Thanks for the webinar link. I’m doing a poc specifically because of that link. I need to prove this out before we can move into discussing leveraging some of paradigm4s add-on libraries.


#4

Ok understood.

  1. For the load - if and when you can give me the exact error text, it would help diagnose / fix / prevent the problem in the future.

  2. If the number is unique for the whole day, there’s a couple of things you can do.
    When we did the demo, we would actually store the whole quote as a string. When we redimensioned the data, we just used the sum(string) aggregate to concatenate quotes together.

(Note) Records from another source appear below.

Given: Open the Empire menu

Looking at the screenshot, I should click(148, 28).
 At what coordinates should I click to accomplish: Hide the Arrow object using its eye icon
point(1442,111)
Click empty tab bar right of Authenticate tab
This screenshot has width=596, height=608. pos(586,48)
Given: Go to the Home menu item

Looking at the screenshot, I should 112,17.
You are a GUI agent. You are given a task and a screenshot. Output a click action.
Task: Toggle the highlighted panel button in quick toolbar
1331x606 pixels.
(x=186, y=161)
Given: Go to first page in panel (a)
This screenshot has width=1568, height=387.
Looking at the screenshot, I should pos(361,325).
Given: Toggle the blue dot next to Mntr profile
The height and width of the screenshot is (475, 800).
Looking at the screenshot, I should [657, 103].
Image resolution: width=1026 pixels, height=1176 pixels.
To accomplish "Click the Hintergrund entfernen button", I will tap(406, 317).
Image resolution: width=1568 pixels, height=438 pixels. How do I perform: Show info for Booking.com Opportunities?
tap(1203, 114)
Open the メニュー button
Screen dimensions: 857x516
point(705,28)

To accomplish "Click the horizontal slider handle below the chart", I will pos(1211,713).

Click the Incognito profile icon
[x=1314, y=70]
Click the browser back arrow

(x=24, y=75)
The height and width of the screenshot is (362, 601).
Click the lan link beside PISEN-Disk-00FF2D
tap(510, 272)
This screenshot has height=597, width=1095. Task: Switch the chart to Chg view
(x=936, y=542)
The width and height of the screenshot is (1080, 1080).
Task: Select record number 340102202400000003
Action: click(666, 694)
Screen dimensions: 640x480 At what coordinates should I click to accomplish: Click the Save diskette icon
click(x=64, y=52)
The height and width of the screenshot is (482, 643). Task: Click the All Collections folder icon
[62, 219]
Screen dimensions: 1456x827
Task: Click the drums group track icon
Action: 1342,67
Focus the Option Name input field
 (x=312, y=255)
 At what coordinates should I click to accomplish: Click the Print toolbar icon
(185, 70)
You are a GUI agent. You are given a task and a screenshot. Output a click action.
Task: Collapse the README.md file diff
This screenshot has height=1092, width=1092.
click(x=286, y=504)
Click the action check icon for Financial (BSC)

So our dimensions were simply [symbol=0:,5,0,ms=0:,86400000,0]. That averaged to about 200K-some cells per chunk. Some stocks get a lot of quotes, some get few quotes and having multiple stocks in a chunk gives us some semi-random smearing. Now some cells had multiple quotes in them. Then we defined custom aggregates over those strings and that gave us all we needed. Using strings is a crude approach but even so we were able to achieve decent performance. We would’ve gone even faster if we used a custom binary UDT instead of strings and if we spent more days optimizing the aggregate.

Another thing you can do is leave the seqno dimension in the array. So your dimensions can be something like [symbol=0:,10000,0, ms=0:,86400000,0,seqno=0:*,1000000,0]. Since seqno is unique for the day, that gives you about 1M cells per chunk, and the other dimensions just span the entire domain. Conceptually, your chunks look like large diagonals in 3D-space. Now you can do aggregations by symbol and by time, but you do lose some windowing capabilities.

The first approach is definitely cleaner and gives you more capabilities, but it does require some C++ coding. We can help with some of that. Hope it makes sense.